[THE TASK]
Could you return every line of the records below that contains the word "computer"?

[RECORD SET]
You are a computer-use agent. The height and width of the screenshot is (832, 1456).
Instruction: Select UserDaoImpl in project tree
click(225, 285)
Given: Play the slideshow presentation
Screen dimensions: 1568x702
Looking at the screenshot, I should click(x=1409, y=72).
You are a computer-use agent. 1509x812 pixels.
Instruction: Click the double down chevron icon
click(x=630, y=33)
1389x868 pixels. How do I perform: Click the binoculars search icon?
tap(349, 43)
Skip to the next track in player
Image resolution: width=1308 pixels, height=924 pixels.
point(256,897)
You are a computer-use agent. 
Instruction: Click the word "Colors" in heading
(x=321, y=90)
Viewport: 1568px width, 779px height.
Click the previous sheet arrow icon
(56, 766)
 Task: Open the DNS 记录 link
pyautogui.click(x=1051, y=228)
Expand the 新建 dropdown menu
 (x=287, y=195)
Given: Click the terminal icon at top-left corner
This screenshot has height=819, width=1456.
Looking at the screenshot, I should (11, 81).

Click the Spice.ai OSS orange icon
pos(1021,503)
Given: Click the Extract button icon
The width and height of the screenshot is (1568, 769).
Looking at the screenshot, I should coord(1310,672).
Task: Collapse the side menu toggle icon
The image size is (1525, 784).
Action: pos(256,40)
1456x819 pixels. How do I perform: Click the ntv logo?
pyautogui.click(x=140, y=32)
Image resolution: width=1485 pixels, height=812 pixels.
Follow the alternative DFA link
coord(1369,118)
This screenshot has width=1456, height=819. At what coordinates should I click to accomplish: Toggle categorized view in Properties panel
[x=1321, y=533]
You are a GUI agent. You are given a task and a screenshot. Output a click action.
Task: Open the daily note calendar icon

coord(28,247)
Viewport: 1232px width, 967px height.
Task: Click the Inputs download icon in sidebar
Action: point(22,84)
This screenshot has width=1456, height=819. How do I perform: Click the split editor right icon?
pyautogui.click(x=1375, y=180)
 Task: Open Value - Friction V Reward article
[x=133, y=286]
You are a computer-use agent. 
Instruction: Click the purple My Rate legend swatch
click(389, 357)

[SOLVED PROBLEM]
You are a computer-use agent. The height and width of the screenshot is (832, 1456).
You are a computer-use agent. 1509x812 pixels.
You are a computer-use agent. 
You are a computer-use agent. 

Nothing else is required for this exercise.